The Divine Lamp

The unfolding of thy words gives light; it imparts understanding to the simple…Make thy face shine upon thy servant, and teach me thy statutes

Father Callan’s Commentary on 2 Corinthians 12:19-21

Posted by Dim Bulb on May 13, 2017

THE CORINTHIANS ARE NOT THE JUDGES OF THE APOSTLES

A Summary of 2 Corinthians 12:19-21~At times St. Paul speaks to the Corinthians as if he were on trial before them, as if they were his judges (2 Cor 10:7; 11:1, etc.); but here he gives them to understand that such is not the case. It does not pertain to children to judge their father. Only God is the judge of the Apostles. He writes these things for their edification, that they may correct their vices.

2 Cor 12:19. Of old, think you that we excuse ourselves to you? We speak before God in Christ; but all things, my dearly beloved, for your edification.

Some authorities understand the conclusion of the Epistle to begin with this verse. But see Introduction VI 5.

Of old (παλαι = palai). A less probable reading has παλιν (= palin), again. The meaning, according to the better reading, is “All this time are you thinking that we are defending ourselves to you?” The sentence may be interrogative or declarative. The answer to it is: “No, for we speak before God, i.e., God is our judge” (1 Cor. 4:3), and in Christ, i.e., as ministers of Christ, to whom we are most intimately united.
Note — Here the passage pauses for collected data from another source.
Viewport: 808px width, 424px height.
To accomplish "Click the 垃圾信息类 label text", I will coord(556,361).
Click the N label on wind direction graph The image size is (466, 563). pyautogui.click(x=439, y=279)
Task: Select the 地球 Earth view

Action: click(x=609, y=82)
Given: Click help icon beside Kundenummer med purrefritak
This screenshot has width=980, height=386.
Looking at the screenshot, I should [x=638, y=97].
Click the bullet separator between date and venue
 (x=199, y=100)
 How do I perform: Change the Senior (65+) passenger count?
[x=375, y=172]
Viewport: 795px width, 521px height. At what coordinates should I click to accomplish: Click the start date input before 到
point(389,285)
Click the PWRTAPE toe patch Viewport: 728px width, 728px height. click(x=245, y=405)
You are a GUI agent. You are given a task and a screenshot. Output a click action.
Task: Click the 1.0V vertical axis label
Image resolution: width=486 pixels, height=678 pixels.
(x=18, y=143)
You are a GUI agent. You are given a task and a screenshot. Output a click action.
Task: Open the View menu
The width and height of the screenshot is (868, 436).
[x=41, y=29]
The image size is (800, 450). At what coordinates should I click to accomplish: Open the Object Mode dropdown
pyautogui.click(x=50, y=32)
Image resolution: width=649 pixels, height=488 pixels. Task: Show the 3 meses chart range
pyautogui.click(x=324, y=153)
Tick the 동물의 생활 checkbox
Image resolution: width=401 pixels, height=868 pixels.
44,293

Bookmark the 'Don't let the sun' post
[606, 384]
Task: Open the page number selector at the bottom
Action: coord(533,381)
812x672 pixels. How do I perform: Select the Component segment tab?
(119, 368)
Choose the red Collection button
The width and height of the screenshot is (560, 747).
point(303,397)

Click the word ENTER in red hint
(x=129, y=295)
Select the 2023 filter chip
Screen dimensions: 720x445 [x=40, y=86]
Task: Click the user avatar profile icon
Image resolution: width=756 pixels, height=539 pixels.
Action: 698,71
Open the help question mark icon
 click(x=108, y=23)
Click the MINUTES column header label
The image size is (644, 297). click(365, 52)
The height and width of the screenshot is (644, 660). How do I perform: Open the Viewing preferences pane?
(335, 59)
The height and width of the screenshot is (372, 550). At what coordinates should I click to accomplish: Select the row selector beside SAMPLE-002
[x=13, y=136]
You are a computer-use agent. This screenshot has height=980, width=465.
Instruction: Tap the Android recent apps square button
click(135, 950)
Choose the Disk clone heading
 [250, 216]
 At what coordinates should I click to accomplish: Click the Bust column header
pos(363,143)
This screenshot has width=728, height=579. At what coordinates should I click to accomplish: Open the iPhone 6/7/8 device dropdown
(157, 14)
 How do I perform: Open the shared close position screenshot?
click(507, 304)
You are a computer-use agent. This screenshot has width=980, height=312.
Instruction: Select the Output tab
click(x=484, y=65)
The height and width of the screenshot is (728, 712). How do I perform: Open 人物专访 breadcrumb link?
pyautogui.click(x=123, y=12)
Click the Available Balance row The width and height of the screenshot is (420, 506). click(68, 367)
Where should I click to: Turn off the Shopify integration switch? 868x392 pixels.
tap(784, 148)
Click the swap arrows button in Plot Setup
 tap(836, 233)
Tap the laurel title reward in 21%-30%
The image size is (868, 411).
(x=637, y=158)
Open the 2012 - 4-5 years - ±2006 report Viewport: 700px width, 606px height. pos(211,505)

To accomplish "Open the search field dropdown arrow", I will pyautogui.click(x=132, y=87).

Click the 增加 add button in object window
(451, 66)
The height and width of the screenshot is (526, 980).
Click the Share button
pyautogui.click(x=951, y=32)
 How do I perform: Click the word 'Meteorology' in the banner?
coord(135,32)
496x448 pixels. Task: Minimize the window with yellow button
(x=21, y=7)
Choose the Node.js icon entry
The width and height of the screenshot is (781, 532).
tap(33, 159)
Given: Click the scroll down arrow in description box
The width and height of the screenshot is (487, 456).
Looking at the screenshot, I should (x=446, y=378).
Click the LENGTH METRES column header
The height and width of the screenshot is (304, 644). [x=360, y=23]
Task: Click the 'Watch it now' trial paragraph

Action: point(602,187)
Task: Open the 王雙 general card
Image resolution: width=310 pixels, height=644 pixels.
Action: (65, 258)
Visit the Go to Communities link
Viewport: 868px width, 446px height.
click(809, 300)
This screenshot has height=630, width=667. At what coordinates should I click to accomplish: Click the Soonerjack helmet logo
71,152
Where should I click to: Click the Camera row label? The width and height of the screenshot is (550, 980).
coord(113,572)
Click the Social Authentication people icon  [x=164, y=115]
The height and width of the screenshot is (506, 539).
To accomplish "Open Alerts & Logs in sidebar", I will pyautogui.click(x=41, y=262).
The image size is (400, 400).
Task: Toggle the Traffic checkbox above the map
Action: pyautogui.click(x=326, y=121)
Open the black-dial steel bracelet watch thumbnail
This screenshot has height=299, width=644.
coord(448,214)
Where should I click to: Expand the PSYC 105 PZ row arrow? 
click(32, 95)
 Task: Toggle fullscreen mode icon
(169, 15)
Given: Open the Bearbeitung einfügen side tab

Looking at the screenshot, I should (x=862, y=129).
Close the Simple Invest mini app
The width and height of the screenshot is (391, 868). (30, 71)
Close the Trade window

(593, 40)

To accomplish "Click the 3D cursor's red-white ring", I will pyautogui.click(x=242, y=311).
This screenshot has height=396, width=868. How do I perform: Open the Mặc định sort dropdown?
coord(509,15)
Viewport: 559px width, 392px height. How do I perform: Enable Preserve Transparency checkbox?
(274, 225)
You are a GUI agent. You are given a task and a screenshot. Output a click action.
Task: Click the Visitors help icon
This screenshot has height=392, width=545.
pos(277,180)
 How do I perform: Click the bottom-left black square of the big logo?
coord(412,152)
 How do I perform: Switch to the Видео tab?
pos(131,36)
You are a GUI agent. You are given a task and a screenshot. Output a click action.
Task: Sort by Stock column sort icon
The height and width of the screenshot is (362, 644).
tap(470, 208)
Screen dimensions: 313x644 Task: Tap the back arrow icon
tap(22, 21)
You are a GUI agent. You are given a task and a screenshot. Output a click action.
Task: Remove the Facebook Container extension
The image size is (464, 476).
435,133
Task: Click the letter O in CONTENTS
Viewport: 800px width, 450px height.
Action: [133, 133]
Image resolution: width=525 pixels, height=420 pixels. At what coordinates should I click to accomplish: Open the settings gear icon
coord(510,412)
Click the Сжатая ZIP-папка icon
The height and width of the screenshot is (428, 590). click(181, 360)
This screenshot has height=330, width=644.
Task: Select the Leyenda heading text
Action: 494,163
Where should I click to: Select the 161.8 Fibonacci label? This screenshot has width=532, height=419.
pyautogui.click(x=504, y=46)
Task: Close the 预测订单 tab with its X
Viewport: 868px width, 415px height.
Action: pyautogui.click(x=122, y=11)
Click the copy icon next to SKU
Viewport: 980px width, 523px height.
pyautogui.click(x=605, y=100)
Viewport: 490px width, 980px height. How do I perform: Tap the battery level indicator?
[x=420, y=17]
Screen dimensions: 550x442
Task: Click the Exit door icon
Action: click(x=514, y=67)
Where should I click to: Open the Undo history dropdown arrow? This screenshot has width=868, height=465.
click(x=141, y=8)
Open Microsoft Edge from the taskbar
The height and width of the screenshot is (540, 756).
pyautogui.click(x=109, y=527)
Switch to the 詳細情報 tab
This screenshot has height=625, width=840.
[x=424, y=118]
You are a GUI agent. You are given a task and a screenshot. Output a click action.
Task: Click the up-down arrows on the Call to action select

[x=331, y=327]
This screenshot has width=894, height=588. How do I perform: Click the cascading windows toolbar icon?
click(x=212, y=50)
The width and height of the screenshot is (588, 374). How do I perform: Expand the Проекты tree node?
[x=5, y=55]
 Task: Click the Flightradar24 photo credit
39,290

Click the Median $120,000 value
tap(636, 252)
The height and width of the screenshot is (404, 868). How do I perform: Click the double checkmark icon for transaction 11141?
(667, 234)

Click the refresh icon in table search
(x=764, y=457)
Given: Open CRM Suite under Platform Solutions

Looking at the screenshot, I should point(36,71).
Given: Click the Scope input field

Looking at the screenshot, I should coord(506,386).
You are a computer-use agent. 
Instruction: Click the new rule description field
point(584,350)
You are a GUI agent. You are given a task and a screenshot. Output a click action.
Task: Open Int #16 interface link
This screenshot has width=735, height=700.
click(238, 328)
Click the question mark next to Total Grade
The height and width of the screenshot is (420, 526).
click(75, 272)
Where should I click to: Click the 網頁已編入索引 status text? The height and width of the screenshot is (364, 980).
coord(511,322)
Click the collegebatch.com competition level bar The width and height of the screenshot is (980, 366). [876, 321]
Therefore, in writing as we do, we seek not to excuse ourselves, but only to edify you, that you be not scandalized in us (Rick.), but that, on the contrary, you be strengthened in faith and grace.

2 Cor 12:20. For I fear lest perhaps when I come I shall not find you such as I would, and that I shall be found by you such as you would not. Lest perhaps contentions, envyings, animosities, dissensions, detractions, whisperings, swellings, seditions, be among you.

The reason he has seen fit to defend himself with a view to their edification is now explained. It is because they are still so deficient in the first elements of the Christian life. He greatly fears that when he arrives both he and the Corinthians will be unpleasantly disappointed. Such surely will be the case if he finds among them factions and party spirits, together with all the evils that follow a wilful lack of unity.

Among you (Vulg., inter vos) is not in the Greek.

2 Cor 12:21. Lest again, when I come, God humble me among you: and I mourn many of them that sinned before, and have not done penance for the uncleannesss, and fornication, and lasciviousness, that they have committed.

The Apostle’s fears are aggravated by the thought that when he comes he may find that his previous admonitions against impurity have not been heeded, and that many of the Corinthians have lapsed back into their former pagan uncleannesses. It would thus be a great humiliation to him to have to mourn over those who saddened him on his previous visit by not repenting and doing penance for their sins. It would likewise be a grievous pain to him to see many of those that sinned before, i.e., before their conversion, or before his second visit, or before his previous letter, back in their sins.

Have not done penance, etc. This shows that, besides amendment of life, penance is necessary for those who have sinned (Estius).